Yes and No @AtrapaAlmas. I mean yes when I am stressed "by certain things" and tired I may seem less approachable and avoid more, as I may be in at least a slightly worse mood, seem less fair in what I say, and I have less patience and I will shut down socially and in trying to assist others, but most of those things happen for NTs too, so who is to say they are Autistic traits when I do those things, and when intense emotions build, but then some typical instinct or overreaction must occur, and as I try not to be a masker for many things and so what others see in me thus is me at all times, but everyone has a right to not be perfect there and to express or act differently under severe duress.
How I may differ is that I never usually see things as black or white regardless of mood, energy and stress, unless that stress is very triggering and a huge pet peeve related and it is instinct to push back on like certain people who show that one sidedness by showing I can do that too to show them how it feels. But, even the rare times I do that, when I am really triggered there, I am aware those moments that the truth is more in the middle and that that is not me, as I have lots of understanding and objective abilities. But, if I feel those others do not see that,and let me be me, too, I may come across as more assertive and more one sided in ways, but guilt then makes me quickly return to that usual state.
For most things though, I do my best thinking under stress when not under that I overwhelmed mode,as I grew up having to think quickly, c!early and with balance under tons of stress when pain was all around and protection needed to occur. My introversion caused me to want to make sense of everything under stress and be one step ahead to not hurt more and have others hurt more, and to not let intense emotions, unexpected situations and mean persons determine my thoughts, feelings and actions at any moment. During those times, I saw the grays, and sifted out fact verses fiction.
The problem with this is, and I told you elsewhere, I learned to lump many feelings together during those lots of daily stressful moments, and this meant I no longer got pleasure from things nor too upset by things--most of the time. Although as a child I remember early on laughing and having fun, getting scared and having much anxiety-- the extremes-- but then over time that changed to more steady, even keel. And I am aware that I prefer deadlines for everything: projects, time to start and finish house stuff and errands,etc., but I can be self motivated regardless.
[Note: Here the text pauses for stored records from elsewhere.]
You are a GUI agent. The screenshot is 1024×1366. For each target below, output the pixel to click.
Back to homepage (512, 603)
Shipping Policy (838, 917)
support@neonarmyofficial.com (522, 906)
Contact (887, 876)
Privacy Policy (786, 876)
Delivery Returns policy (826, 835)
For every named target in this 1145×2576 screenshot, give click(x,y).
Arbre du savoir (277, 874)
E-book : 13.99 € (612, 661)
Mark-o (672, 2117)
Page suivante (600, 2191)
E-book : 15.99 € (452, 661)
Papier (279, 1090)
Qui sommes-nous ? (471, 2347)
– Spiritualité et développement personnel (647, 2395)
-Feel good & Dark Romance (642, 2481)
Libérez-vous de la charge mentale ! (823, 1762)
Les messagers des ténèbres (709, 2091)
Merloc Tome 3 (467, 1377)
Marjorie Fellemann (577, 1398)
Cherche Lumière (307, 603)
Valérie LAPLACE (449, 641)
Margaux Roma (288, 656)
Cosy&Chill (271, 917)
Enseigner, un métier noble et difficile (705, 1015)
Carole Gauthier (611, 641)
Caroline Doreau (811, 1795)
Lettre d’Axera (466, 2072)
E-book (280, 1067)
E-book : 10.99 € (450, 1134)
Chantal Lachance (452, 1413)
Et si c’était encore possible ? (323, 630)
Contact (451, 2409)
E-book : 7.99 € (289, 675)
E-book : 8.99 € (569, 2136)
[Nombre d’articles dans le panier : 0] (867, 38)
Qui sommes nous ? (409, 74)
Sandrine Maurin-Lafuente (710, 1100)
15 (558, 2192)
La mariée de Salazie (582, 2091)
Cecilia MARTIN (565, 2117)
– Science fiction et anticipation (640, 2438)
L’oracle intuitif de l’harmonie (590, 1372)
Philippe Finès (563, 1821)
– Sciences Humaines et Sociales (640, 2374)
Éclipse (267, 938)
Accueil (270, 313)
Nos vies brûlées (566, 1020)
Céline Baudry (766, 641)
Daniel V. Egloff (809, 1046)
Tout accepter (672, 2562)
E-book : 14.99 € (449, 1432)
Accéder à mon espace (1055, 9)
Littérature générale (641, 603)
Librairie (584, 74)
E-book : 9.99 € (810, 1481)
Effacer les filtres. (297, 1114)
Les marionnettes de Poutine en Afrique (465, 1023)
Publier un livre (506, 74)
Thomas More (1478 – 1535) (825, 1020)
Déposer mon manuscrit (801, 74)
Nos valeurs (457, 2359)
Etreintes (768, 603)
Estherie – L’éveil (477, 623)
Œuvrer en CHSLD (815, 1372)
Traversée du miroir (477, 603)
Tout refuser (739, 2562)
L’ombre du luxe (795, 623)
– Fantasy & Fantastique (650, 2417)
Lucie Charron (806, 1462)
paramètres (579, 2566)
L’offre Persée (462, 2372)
It is not just because of a need for routine, but as stress usually motivates me too. In most cases I try to work through tiredness and stress, but if overwhelmed I shut down temporarily.
But, in those cases I can tell others generally why, saying certain things trigger me like if I either think I have too much responsibility here, less appreciation is shown for my needs or efforts, if I wondered how things could be better or different had I chosen other paths, and like if I feel frustrated I have to put certain needs or goals on hold. But, I have difficulty knowing if each was more sadness, anger, hopelessness or depression related. As well, I am not the type who runs away from relationships, when much stress is present, nor the type to not admits faults and mistakes I do, as I am my own worst critic, and I love disagreement to !earn new things, but I have my limits, so yeah, when tired or those things build inside, I drop that even keel and rational mindset some, either instinctively, or to see if this changes anything. That rarely works, so then I go to that safe place again, lowering my expectations and trying to shut down feelings.